The opener "Eleventh Earl of Mar" is a solid piece that alternates between rocking, with some exciting guitar work from Hackett, and ballad, with plaintive keys from Tony, while serving as a reaffirmation of Phil Collins' place as "lead drummer".  In fact, it sounds a lot like it could've been on Lamb, so that's nice.  And I almost don't care how sappy and saccharine the "Your Own Special Way" is when it provides a breath of air from the thick shroud of sedative gas that is this album-- plus, I love the contrast between the baroque waltzing verses and the hymn-like revelation of the chorus.  

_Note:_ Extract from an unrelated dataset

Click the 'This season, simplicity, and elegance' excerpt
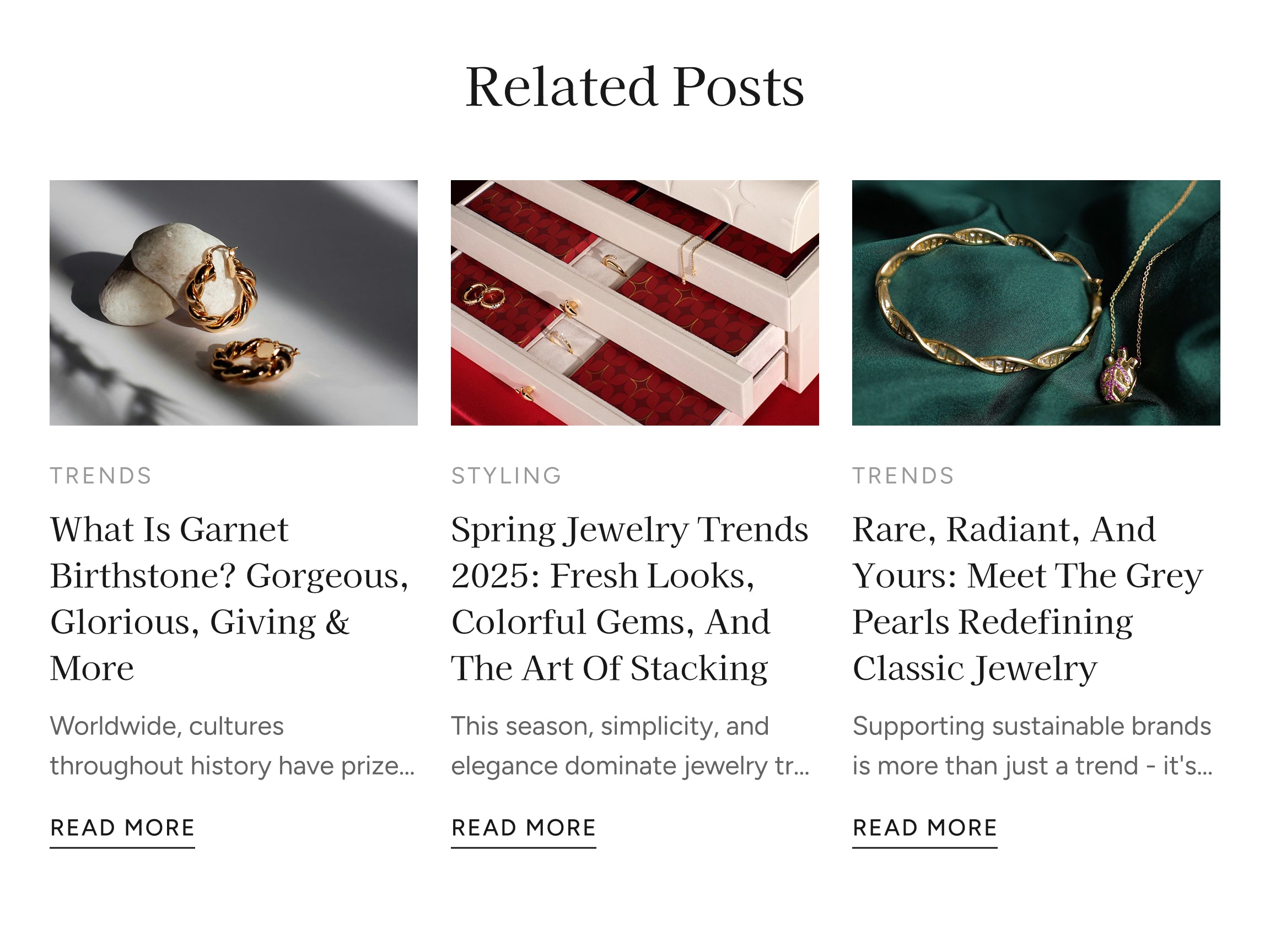The image size is (1270, 952). pyautogui.click(x=631, y=746)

But.  Everything else is a drone of synths, presented with such a theatrical seriousness, even when the lyrics are ostensibly humorous (e.g., "Mouse's Night"); yet, the aggressive tiredness of this prescription-strength downer just can't be shaken off.  Sure, there's the acoustic guitar and oboe at the start of "Blood on the Rooftops", which are promising, but then the song refuses to break us from the coma.  Just the same grey, rainy, sleepy character that plagues the entire disc-- hell, one character even says he hates staying up late and would rather have some tea!  What a bore.

The main problem, I think, is that some of these songs sound like they were written as 3- to 4-minute pop tracks, and were then extended to "prog length" after the fact.  For instance, I do like the heartfelt beginning of "One for the Vine", with the classical piano illustrating the story and all, but then the thing just meanders around and around with no real direction, which means I feel every bit of those ten minutes.  The slog from track 7 onward is little better.  

Most of this album blows.  How it continues to be heaped with praise is far beyond my understanding.